Apple's plans to add AI-powered search options to its Safari browser are a big blow to Google, whose lucrative advertising business relies significantly on iPhone customers using its search engine.
The news slammed shares of Google-parent Alphabet, which closed down 7.3 per cent, wiping off roughly $150 billion from its market value, reports Reuters.
The iPhone maker was "actively looking at" reshaping Safari, a source familiar with the matter told Reuters, citing Apple executive Eddy Cue who was offering testimony at an antitrust case on Wednesday over Google's dominance in online search.
Cue said searches on Safari fell for the first time last month due to users increasingly turning to AI, according to the source. Apple stock closed down 1.1 per cent.
Google said that it continued to see growth in the overall number of search queries, including "total queries coming from Apple's devices and platforms," according to a statement posted on the company's blog.
"People are seeing that Google Search is more useful for more of their queries — and they’re accessing it for new things and in new ways," the company wrote.
Google cited voice and visual search features as contributors to total search volume growth. It was unclear whether Cue was using the same basis of comparison in his testimony when analysing types of searches.

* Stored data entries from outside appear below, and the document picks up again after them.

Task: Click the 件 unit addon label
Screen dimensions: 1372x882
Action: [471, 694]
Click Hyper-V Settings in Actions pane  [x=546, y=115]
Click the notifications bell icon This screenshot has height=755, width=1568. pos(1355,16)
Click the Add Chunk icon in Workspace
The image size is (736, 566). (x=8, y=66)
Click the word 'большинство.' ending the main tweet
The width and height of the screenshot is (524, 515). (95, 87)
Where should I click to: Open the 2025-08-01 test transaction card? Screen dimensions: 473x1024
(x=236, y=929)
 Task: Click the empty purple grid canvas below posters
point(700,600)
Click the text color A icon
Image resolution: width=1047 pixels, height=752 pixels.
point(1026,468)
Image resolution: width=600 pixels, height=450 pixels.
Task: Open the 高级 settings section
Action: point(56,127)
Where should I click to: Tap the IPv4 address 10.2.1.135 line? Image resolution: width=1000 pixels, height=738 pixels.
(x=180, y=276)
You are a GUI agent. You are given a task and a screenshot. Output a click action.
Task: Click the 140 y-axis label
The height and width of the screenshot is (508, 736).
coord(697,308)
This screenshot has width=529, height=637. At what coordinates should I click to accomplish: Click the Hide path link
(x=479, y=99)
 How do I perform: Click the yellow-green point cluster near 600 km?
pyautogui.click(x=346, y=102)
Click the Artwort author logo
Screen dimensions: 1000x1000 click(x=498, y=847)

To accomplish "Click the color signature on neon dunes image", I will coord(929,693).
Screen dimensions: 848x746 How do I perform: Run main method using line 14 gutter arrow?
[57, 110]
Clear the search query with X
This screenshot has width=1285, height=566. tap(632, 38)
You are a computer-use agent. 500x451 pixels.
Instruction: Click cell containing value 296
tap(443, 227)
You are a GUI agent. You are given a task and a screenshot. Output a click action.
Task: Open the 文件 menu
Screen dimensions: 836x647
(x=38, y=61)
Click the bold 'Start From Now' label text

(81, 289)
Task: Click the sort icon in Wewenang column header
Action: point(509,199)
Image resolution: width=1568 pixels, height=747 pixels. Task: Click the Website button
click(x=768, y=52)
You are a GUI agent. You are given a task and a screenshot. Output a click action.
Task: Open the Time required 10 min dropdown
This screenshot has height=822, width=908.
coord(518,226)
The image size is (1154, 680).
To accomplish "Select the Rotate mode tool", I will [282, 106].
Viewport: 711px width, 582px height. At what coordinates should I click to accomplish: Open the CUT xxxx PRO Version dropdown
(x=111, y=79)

Still, the Apple executive's comments suggests that a seismic shift in search is likely underway, threatening Google's dominant search business - a go-to advertising destination for marketers that has now become a target for US antitrust regulators, which filed two major lawsuits against the company.
Google is the default search engine on Apple's browser, a coveted position for which it pays the iPhone maker roughly $20 billion a year, or about 36 per cent of its search advertising revenue generated through the Safari browser, analysts have estimated.
Banning Google from paying companies to be the default search engine is among the remedies that the US Justice Department has proposed to break up its dominance in online search.